Friday, February 3, 2017
Every morning, after I make the bed and invite the dog up on it, where he sleeps the entire day, I throw a toy or ball or something on the bed next to him. I don’t know why because he knows where his toys are and he is totally capable of getting them himself. Besides, as already mentioned, he spends the entire day sleeping on the bed and not paying much attention to any of the toys which are or are not there. The cat usually joins him, and she’s probably better company than the inanimate objects anyway.
Yesterday morning, when I threw not one or two but three toys up on the bed, I asked Dino if he thought I should juggle some balls for him. He answered that no he was okay and I was just weird.

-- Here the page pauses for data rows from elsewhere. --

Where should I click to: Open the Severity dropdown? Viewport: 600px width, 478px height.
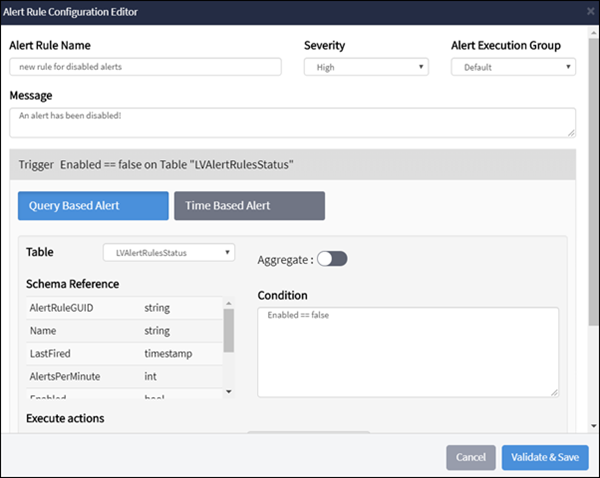point(366,67)
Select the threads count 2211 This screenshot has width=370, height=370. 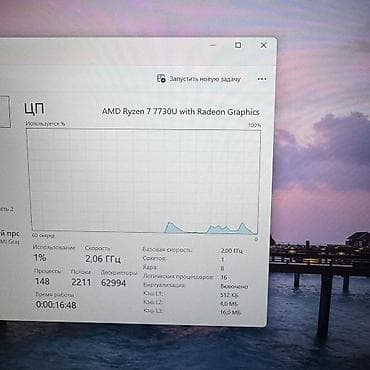click(x=81, y=283)
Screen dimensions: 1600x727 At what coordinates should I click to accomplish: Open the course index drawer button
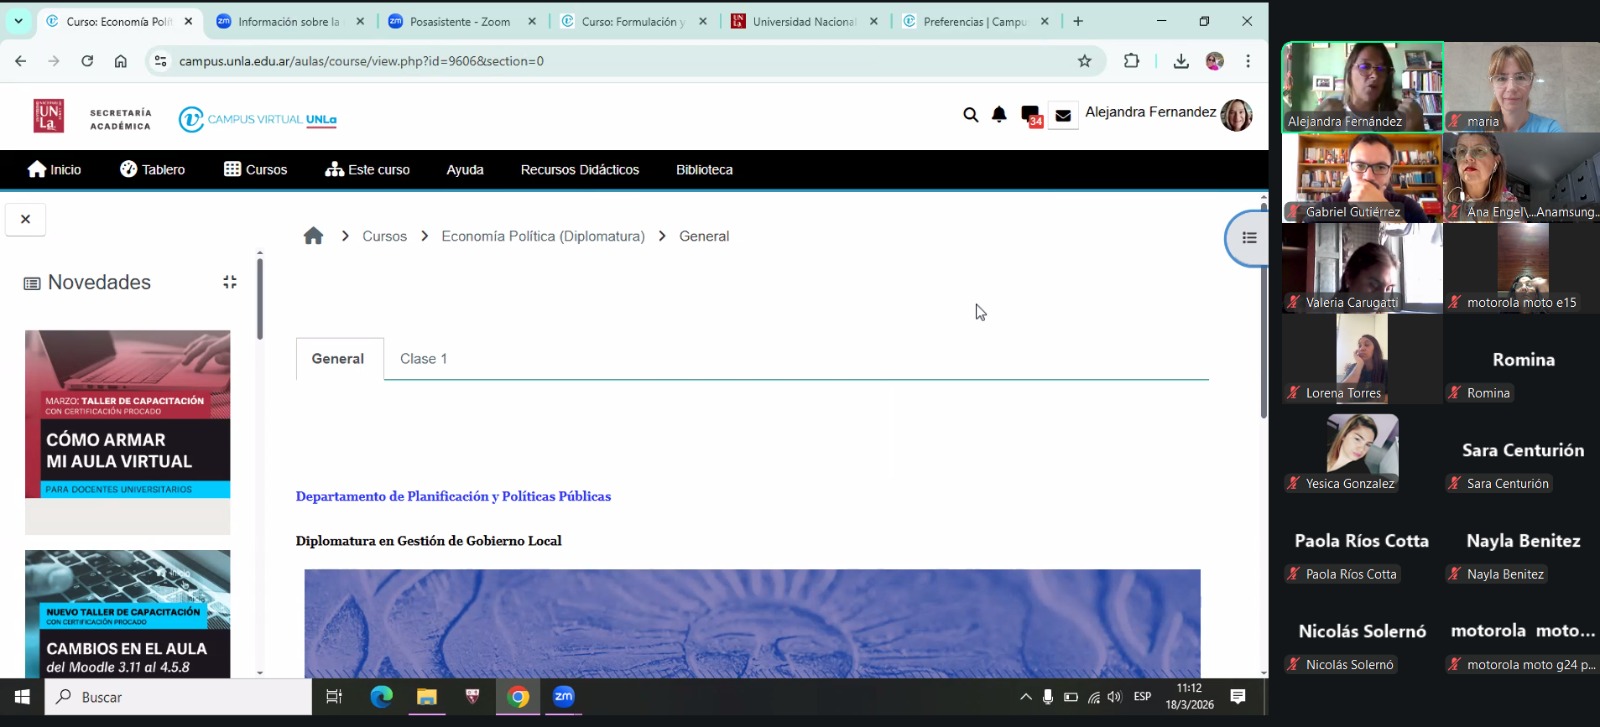click(1249, 238)
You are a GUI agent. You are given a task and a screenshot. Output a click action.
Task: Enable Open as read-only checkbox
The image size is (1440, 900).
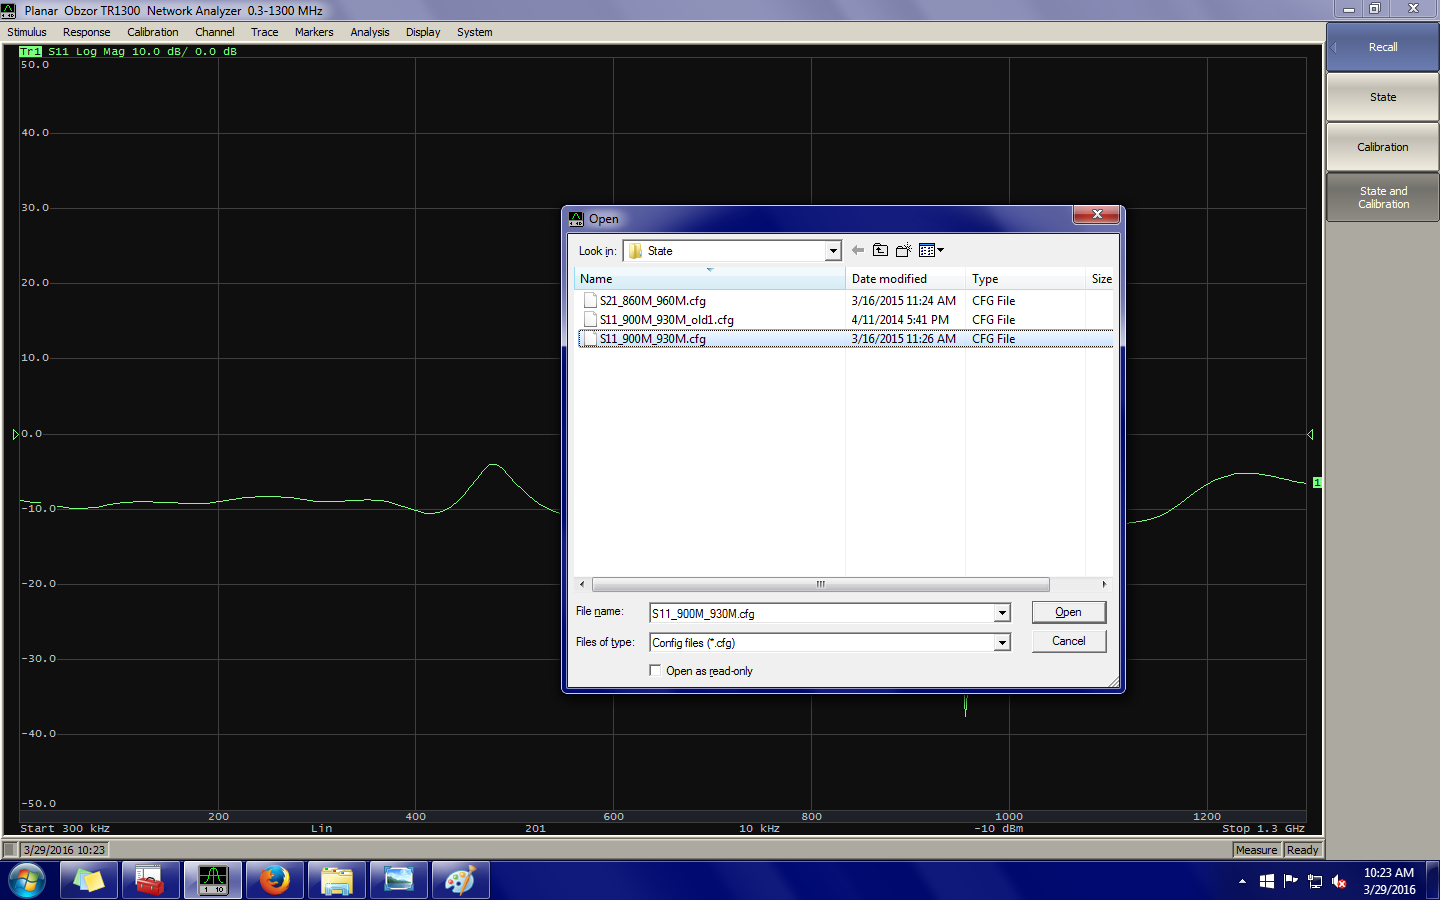click(656, 671)
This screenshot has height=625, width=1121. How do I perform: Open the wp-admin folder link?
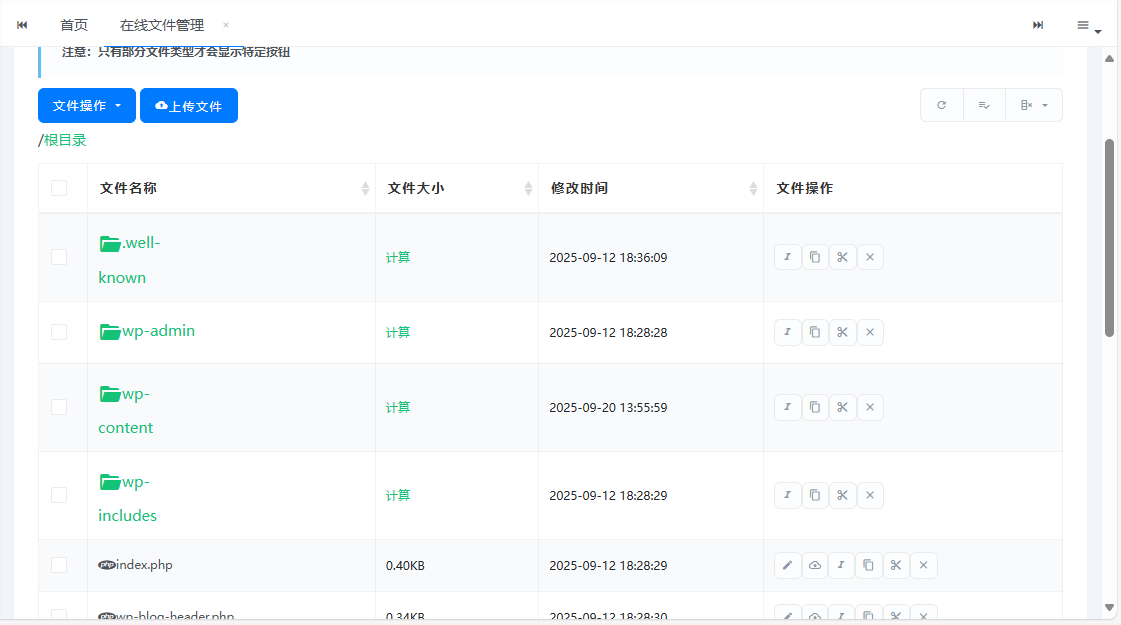tap(158, 331)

I always wished I could juggle. It would be so cool.
Unfortunately, I am juggling and it’s really not so cool. The day job (with the switch to a new electronic medical record), my writing (and the novel coming out sometime in the spring), my upcoming trip to Africa (which is good stress, but stress nonetheless), and the major stressor which I am sworn to not share on social media. It’s all a lot to juggle and I am failing miserably at it. I’m dropping everything and it’s rolling under the bed to be consumed by dust bunnies. Not a pretty picture.
What to do? Learn to juggle? Let the dust bunnies have their way? Get a bigger purse so I can stuff everything into it and carry it around all day? (Oh, I guess I’m already doing that.)

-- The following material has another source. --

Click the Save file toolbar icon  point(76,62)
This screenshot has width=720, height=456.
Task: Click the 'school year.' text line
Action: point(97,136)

I don’t have a bright answer. If it were possible, I would carry around one thing at a time and leave the rest of them under the bed or even on the bed with Dino. But I think that being a responsible adult means you can’t leave your problems with your dog each morning. I think being an adult means you have to deal with the stress – whether bad stress or good.
I’ll keep on doing it, juggling things, I guess, coming home to this bed and this dog and that stupid cat each night. And knowing that God will catch the balls that I drop.